Stored records:
***

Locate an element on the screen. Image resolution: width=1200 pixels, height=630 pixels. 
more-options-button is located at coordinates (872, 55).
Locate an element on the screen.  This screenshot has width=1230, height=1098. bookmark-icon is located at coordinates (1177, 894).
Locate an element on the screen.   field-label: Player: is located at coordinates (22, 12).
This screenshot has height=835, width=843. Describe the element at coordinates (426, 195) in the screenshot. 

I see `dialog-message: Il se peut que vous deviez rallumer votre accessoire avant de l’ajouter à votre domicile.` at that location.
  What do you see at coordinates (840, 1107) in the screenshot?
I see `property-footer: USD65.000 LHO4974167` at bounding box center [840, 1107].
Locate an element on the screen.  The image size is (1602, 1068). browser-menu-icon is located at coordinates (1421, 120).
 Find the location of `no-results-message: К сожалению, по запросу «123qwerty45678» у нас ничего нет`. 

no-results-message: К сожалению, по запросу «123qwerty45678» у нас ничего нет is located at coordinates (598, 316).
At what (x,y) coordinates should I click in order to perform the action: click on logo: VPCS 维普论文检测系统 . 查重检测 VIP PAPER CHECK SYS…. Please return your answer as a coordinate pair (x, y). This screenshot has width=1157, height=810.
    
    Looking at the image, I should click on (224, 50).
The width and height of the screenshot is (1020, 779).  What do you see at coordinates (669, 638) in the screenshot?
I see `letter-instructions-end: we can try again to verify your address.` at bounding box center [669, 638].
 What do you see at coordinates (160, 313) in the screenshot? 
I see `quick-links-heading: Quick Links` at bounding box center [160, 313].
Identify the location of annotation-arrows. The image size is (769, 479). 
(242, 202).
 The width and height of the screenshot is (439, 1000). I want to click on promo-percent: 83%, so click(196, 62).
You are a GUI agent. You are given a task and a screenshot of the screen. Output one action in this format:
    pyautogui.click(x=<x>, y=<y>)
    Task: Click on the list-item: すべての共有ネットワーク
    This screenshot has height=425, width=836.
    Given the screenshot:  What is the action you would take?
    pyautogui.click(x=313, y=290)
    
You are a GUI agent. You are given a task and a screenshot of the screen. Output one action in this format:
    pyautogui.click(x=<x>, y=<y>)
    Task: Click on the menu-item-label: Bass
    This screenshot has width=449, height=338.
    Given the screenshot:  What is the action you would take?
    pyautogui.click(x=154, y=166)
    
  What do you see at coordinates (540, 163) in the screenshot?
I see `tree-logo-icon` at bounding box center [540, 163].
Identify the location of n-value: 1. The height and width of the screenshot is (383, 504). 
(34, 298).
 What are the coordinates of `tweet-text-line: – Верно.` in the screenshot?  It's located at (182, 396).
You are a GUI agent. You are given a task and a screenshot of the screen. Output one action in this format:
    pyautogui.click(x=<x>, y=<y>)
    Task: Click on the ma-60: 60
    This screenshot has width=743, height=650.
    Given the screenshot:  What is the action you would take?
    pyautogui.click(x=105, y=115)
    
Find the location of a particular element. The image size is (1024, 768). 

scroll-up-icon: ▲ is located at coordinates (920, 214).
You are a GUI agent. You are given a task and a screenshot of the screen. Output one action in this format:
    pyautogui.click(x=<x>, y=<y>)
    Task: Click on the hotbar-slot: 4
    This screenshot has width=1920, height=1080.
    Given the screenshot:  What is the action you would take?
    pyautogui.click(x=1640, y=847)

***

• **TASK ITEM**: Format all of the data above as a JSON array of strings, with one string per line and blank lines omitted.

• **WRITTEN RESPONSE**:
[
  "Locate an element on the screen. Image resolution: width=1200 pixels, height=630 pixels. ",
  "more-options-button is located at coordinates (872, 55).",
  "Locate an element on the screen.  This screenshot has width=1230, height=1098. bookmark-icon is located at coordinates (1177, 894).",
  "Locate an element on the screen.   field-label: Player: is located at coordinates (22, 12).",
  "This screenshot has height=835, width=843. Describe the element at coordinates (426, 195) in the screenshot. ",
  "I see `dialog-message: Il se peut que vous deviez rallumer votre accessoire avant de l’ajouter à votre domicile.` at that location.",
  "  What do you see at coordinates (840, 1107) in the screenshot?",
  "I see `property-footer: USD65.000 LHO4974167` at bounding box center [840, 1107].",
  "Locate an element on the screen.  The image size is (1602, 1068). browser-menu-icon is located at coordinates (1421, 120).",
  " Find the location of `no-results-message: К сожалению, по запросу «123qwerty45678» у нас ничего нет`. ",
  "no-results-message: К сожалению, по запросу «123qwerty45678» у нас ничего нет is located at coordinates (598, 316).",
  "At what (x,y) coordinates should I click in order to perform the action: click on logo: VPCS 维普论文检测系统 . 查重检测 VIP PAPER CHECK SYS…. Please return your answer as a coordinate pair (x, y). This screenshot has width=1157, height=810.",
  "    Looking at the image, I should click on (224, 50).",
  "The width and height of the screenshot is (1020, 779).  What do you see at coordinates (669, 638) in the screenshot?",
  "I see `letter-instructions-end: we can try again to verify your address.` at bounding box center [669, 638].",
  " What do you see at coordinates (160, 313) in the screenshot? ",
  "I see `quick-links-heading: Quick Links` at bounding box center [160, 313].",
  "Identify the location of annotation-arrows. The image size is (769, 479). ",
  "(242, 202).",
  " The width and height of the screenshot is (439, 1000). I want to click on promo-percent: 83%, so click(196, 62).",
  "You are a GUI agent. You are given a task and a screenshot of the screen. Output one action in this format:",
  "    pyautogui.click(x=<x>, y=<y>)",
  "    Task: Click on the list-item: すべての共有ネットワーク",
  "    This screenshot has height=425, width=836.",
  "    Given the screenshot:  What is the action you would take?",
  "    pyautogui.click(x=313, y=290)",
  "You are a GUI agent. You are given a task and a screenshot of the screen. Output one action in this format:",
  "    pyautogui.click(x=<x>, y=<y>)",
  "    Task: Click on the menu-item-label: Bass",
  "    This screenshot has width=449, height=338.",
  "    Given the screenshot:  What is the action you would take?",
  "    pyautogui.click(x=154, y=166)",
  "  What do you see at coordinates (540, 163) in the screenshot?",
  "I see `tree-logo-icon` at bounding box center [540, 163].",
  "Identify the location of n-value: 1. The height and width of the screenshot is (383, 504). ",
  "(34, 298).",
  " What are the coordinates of `tweet-text-line: – Верно.` in the screenshot?  It's located at (182, 396).",
  "You are a GUI agent. You are given a task and a screenshot of the screen. Output one action in this format:",
  "    pyautogui.click(x=<x>, y=<y>)",
  "    Task: Click on the ma-60: 60",
  "    This screenshot has width=743, height=650.",
  "    Given the screenshot:  What is the action you would take?",
  "    pyautogui.click(x=105, y=115)",
  "Find the location of a particular element. The image size is (1024, 768). ",
  "scroll-up-icon: ▲ is located at coordinates (920, 214).",
  "You are a GUI agent. You are given a task and a screenshot of the screen. Output one action in this format:",
  "    pyautogui.click(x=<x>, y=<y>)",
  "    Task: Click on the hotbar-slot: 4",
  "    This screenshot has width=1920, height=1080.",
  "    Given the screenshot:  What is the action you would take?",
  "    pyautogui.click(x=1640, y=847)"
]